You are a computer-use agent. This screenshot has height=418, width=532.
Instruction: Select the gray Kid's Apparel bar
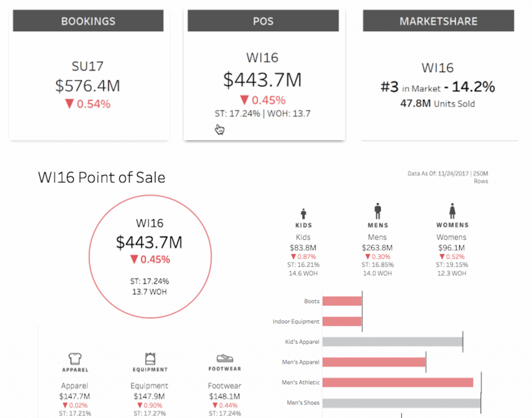[393, 342]
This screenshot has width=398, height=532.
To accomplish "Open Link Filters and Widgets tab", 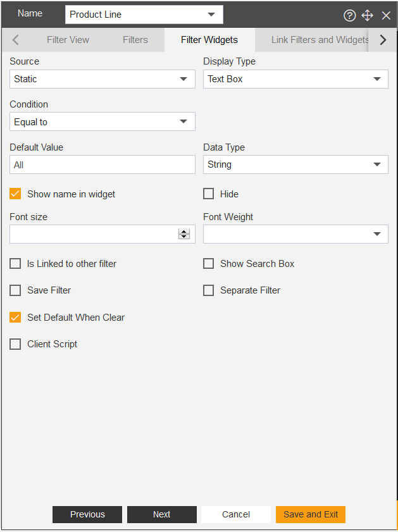I will tap(320, 40).
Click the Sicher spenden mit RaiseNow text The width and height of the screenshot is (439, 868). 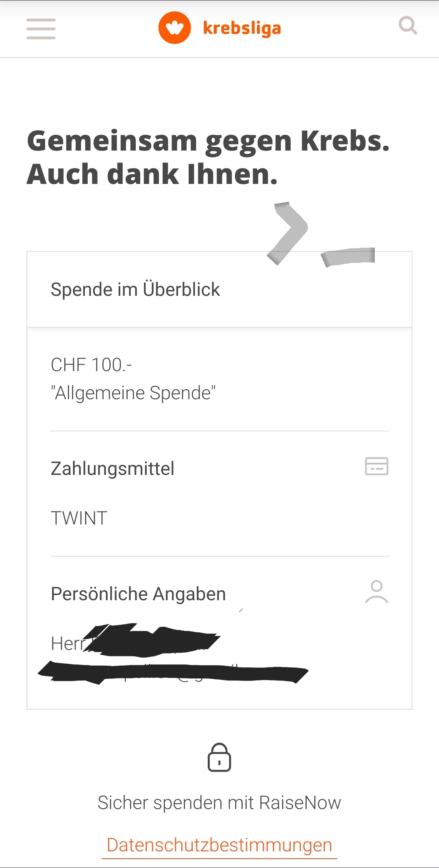point(220,803)
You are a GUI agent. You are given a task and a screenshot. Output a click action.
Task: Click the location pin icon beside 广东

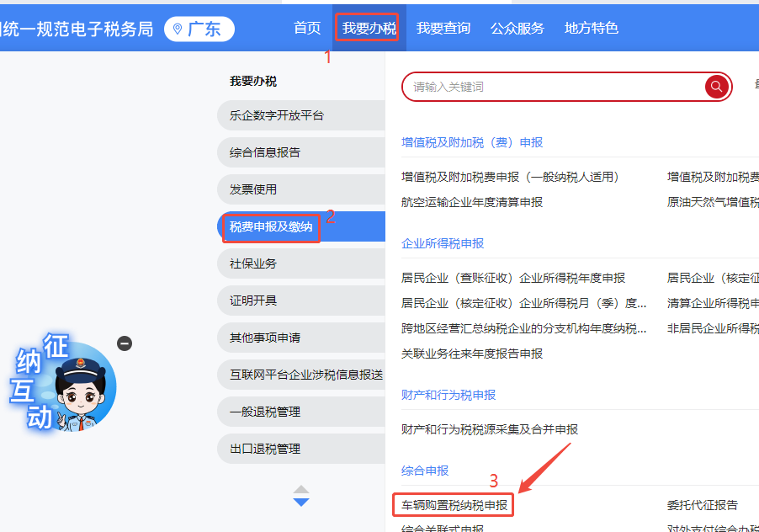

• [What to work on]:
From the records above, report the number of lines that hold the string "agent" and add nothing.

• [Result of this task]:
2